Was hat die E-Mailadresse eines Kunden mit der Wahrscheinlichkeit eines Zahlungsausfalls zu tun? Antworten auf diese und viele weitere Fragen zum Thema Risikomanagement beantwortet Julia Dieckmann, Leiterin der Mediafinanz, im Interview:
Ihre Studie zu Forderungsausfällen im E-Commerce hat unter anderem ergeben, dass man anhand der E-Mail-Adresse die Wahrscheinlichkeit ableiten kann, ob ein Kunde die Online-Shop-Rechnung bezahlt oder nicht? Wie lässt sich das erklären?
Julia Dieckmann: ln der 2012er-Studie haben wir 1,4 Millionen Forderungen untersucht, die vorwiegend aus Käufen und Bestellungen über das lnternet resultieren. Dabei haben wir – natürlich anonymisiert – auch die E-Mail-Provider der aus den lnkassofällen bekannten E-Mail-Adressen untersucht und die relative Erfolgsquote errechnet. Wir können also sagen, wie die E-Mail-Provider sich unter- und zueinander unterscheiden. Diese Betrachtung ist retrospektiv. Unterstellt man beim Aufkommen dieser Forderungen ursächlich vorsätzliche Handlungen, kann man die betrügerische Verwendung derjenigen E-Mail-Provider vermuten, die die am wenigsten ausgeprägten Sicherheits-bzw. Schutzmechanismen haben. Die Schutzmechanismen können bekanntermaßen bei den E-Mail-Provider recht unterschiedlich sein – das aber wurde nicht untersucht.
Mit welchen Mailadressen gelten Kunden als besonders zuverlässig? Und bei welchen ist das Risiko für den Shopbetreiber am höchsten?

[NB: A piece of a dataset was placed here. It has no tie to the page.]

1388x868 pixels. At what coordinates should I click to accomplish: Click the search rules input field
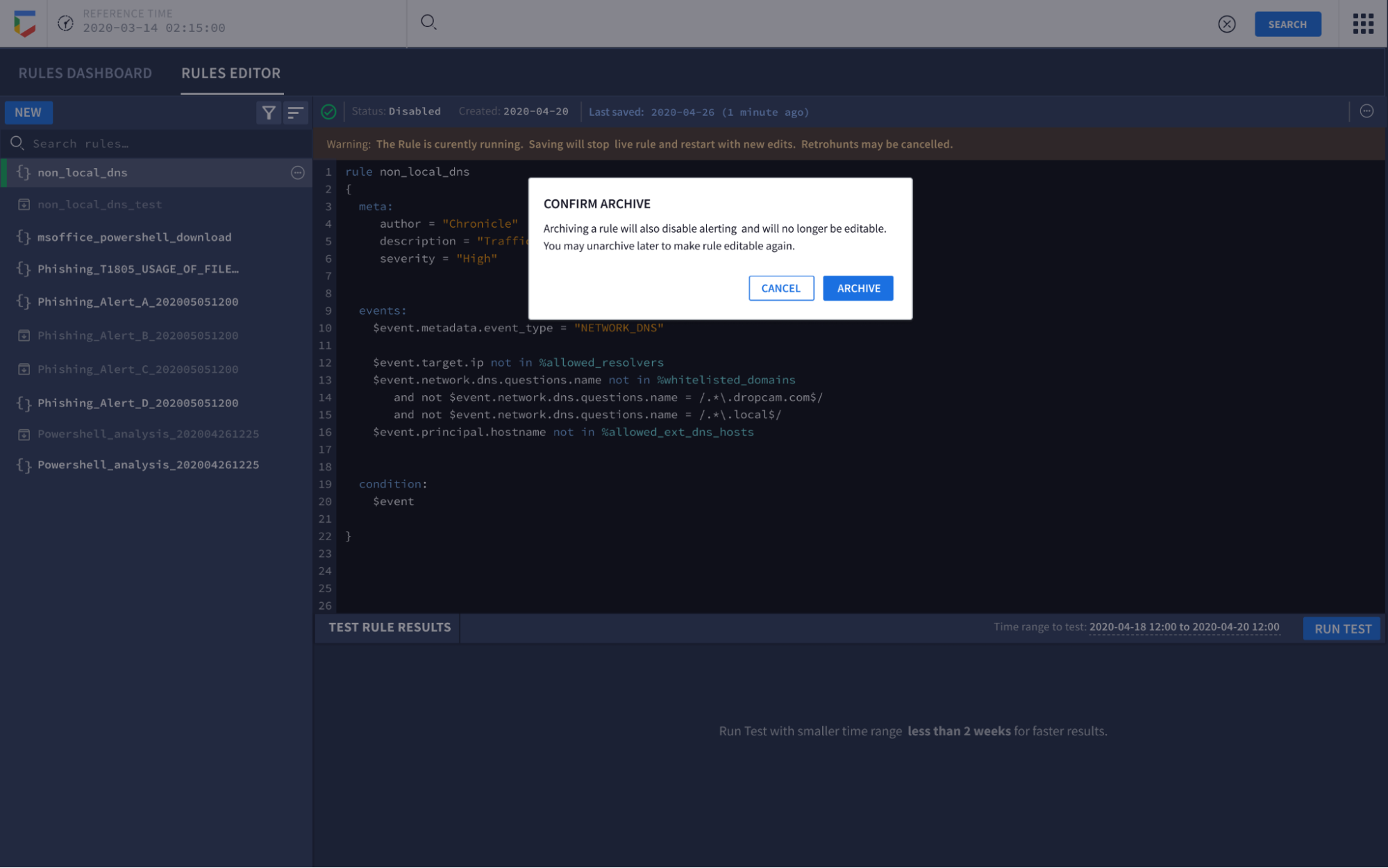coord(156,142)
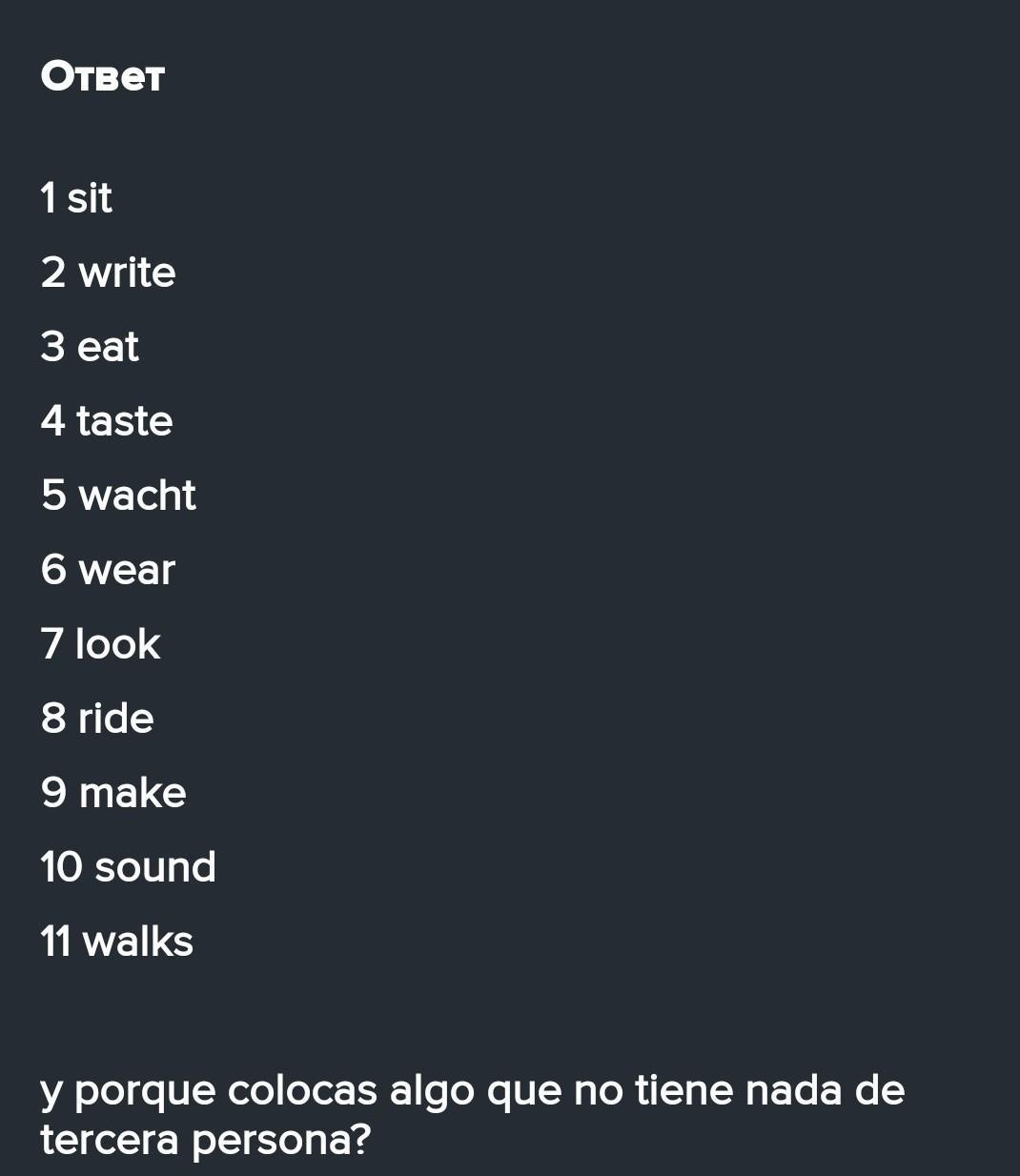Select the "10 sound" answer line
Image resolution: width=1020 pixels, height=1176 pixels.
(128, 867)
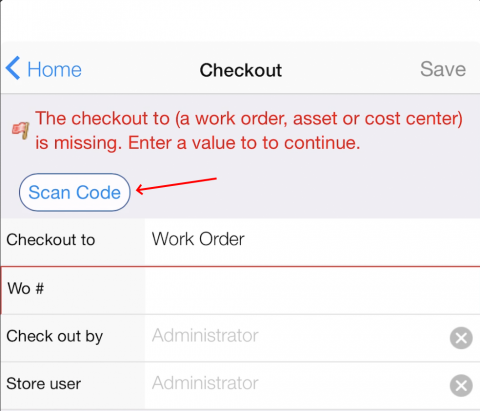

Julia Dieckmann: Wir bewerten die „Seriosität“ von Kunden nicht anhand der E-Mail-Adresse, hierfür gibt es Bonitätsauskünfte, denen eine breite Datenbasis zugrunde liegt. Diese Auswertung betrachtet eine Stichprobe über einen längeren Zeitraum und stellt fest, wie sich die untersuchten Provider unterscheiden. Die Anforderungen der Provider an die Sicherheit der Mail-Benutzter können sich jederzeit ändern. Wir gehen aber grundsätzlich davon aus, dass für den User kostenpflichtige E-Mail-Angebote höhere Sicherheit für den Shopbetreiber bieten.
Wie können Shopbetreiber diese Erkenntnisse in Bezug auf das Risikomanagement nutzen?
Julia Dieckmann: Wir empfehlen jedem Shopbetreiber, mit seinen Kundendaten eine ähnliche Auswertung zu fahren. Mediafinanz bietet Beratung zur Optimierung an. Oft sind es schon die einfachsten Prüfungen, zum Beispiel der Plausibilität der Kundendaten, die Sicherheit bieten. Hätten die Shopbetreiber in unserer Untersuchung einfach nur geprüft, ob es bestimmte Postleitzahlen überhaupt gibt, hätten knapp 23.000 lnkassofälle, die mit nichtexistenten Postleitzahlen in Verbindung standen, vermieden werden können. Das einspricht einer kulminierten Forderungssumme von 2.229.607 Euro.
Welche Hilfestellungen können Unternehmen wie Mediafinanz Online-Shops ganz allgemein beim Thema Risikomanagement bieten?
Julia Dieckmann: Weil beim Verkaufen immer der Abschluss im Mittelpunkt steht, wird zu Beginn der Geschäftstätigkeit das Forderungsmanagement oft vernachlässigt. So können durch eine effektive Bonitätsprüfung finanzielle Risiken bereits während des Kaufprozesses erkannt und abgewendet werden, was zur Vermeidung von operativen Folgeaufwänden und zur Reduzierung von Ausfällen führt. Die Durchführung einer Bonitätsprüfung wird übrigens komplett automatisiert über eine Schnittstelle abgewickelt und verlangsamt den Kaufprozess in keiner Weise. Mediafinanz berät beim Risikomanagement.